### THE PROBLEM
Within the records below, find each line with the word "element" and copy it out.

Collected data entries
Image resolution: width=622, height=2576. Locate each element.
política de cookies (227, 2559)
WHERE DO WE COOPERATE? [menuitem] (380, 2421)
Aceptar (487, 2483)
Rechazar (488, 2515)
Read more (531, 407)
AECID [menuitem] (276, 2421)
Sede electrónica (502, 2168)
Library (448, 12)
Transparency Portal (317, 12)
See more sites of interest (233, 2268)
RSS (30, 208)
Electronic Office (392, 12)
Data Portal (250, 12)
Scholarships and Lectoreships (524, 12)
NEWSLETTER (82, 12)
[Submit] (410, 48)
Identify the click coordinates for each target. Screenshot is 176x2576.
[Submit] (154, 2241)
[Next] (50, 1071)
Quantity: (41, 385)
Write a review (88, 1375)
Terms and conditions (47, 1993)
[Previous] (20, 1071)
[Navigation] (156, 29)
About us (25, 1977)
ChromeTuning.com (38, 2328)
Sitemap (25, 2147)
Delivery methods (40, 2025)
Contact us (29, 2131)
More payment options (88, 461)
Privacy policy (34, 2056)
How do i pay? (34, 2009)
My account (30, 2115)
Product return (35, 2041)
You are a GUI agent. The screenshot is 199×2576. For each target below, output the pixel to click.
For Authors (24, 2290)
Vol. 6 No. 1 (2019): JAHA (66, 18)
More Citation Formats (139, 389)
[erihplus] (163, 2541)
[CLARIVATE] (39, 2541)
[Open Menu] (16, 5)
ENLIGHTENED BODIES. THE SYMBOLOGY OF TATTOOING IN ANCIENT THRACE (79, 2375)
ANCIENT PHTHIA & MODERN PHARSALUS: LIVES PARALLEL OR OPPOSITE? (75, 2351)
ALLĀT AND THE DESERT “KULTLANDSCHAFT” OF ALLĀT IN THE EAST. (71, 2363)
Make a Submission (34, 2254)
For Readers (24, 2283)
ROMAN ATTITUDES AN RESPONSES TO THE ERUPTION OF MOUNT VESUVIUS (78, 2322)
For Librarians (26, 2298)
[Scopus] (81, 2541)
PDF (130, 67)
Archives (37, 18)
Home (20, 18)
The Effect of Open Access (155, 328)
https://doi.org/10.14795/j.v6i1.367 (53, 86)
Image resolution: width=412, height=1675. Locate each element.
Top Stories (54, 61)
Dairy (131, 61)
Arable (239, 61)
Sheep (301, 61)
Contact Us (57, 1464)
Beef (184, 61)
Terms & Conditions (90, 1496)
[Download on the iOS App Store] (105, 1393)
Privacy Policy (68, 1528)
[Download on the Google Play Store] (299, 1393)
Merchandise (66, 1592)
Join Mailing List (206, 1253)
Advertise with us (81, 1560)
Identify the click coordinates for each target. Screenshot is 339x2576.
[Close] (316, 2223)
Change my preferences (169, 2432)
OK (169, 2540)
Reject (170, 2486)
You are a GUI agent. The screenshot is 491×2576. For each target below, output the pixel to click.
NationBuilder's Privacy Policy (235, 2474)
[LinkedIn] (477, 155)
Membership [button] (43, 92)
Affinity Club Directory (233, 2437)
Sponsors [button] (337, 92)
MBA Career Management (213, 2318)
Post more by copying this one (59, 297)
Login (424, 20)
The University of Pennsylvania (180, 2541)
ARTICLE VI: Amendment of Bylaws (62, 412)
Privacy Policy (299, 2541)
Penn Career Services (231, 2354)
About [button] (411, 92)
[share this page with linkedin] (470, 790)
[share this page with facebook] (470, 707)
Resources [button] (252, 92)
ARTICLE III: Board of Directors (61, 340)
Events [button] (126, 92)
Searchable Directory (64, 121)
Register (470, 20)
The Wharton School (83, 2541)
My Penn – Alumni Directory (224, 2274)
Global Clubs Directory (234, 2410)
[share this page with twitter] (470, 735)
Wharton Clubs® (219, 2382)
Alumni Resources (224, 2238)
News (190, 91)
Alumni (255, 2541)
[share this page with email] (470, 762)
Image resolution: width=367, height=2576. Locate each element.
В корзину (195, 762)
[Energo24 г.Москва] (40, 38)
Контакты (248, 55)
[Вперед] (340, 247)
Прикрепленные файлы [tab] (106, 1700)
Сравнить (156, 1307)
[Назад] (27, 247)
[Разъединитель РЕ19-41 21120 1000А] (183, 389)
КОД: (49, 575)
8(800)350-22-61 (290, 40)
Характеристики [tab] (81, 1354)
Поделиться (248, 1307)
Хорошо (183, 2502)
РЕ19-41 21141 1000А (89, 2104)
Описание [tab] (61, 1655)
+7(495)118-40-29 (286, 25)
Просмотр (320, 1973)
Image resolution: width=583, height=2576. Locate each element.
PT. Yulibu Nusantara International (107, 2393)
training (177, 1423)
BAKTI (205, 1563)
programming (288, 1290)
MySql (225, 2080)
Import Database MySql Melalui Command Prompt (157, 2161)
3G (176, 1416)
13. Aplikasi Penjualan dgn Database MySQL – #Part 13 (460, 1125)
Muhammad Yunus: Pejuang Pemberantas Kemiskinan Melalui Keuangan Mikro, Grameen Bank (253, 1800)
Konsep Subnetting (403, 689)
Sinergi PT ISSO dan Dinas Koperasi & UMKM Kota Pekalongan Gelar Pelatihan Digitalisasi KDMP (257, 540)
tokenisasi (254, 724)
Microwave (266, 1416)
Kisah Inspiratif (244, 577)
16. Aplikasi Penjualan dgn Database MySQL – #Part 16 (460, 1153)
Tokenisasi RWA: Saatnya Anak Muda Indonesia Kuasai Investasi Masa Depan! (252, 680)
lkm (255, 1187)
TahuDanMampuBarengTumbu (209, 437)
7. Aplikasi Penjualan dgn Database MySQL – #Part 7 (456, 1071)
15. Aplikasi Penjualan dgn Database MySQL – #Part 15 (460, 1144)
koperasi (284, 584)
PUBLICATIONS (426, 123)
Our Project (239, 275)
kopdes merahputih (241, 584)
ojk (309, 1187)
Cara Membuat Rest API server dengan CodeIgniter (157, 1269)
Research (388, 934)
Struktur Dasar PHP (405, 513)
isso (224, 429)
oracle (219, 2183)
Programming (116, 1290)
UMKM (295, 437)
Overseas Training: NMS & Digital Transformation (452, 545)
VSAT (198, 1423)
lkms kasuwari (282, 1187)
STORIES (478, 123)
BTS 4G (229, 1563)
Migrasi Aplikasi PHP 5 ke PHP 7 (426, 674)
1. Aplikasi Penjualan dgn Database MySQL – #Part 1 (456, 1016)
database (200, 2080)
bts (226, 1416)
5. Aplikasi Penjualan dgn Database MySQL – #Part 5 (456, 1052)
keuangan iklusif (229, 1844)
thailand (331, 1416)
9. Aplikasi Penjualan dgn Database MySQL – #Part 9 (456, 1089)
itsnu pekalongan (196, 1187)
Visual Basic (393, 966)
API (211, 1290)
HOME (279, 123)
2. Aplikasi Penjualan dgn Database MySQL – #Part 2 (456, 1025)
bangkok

### EXERCISE OUTPUT
Image resolution: width=622, height=2576. Locate each element.
Image resolution: width=412, height=1675. Locate each element.
Image resolution: width=367, height=2576. Locate each element.
Image resolution: width=583, height=2576. Locate each element.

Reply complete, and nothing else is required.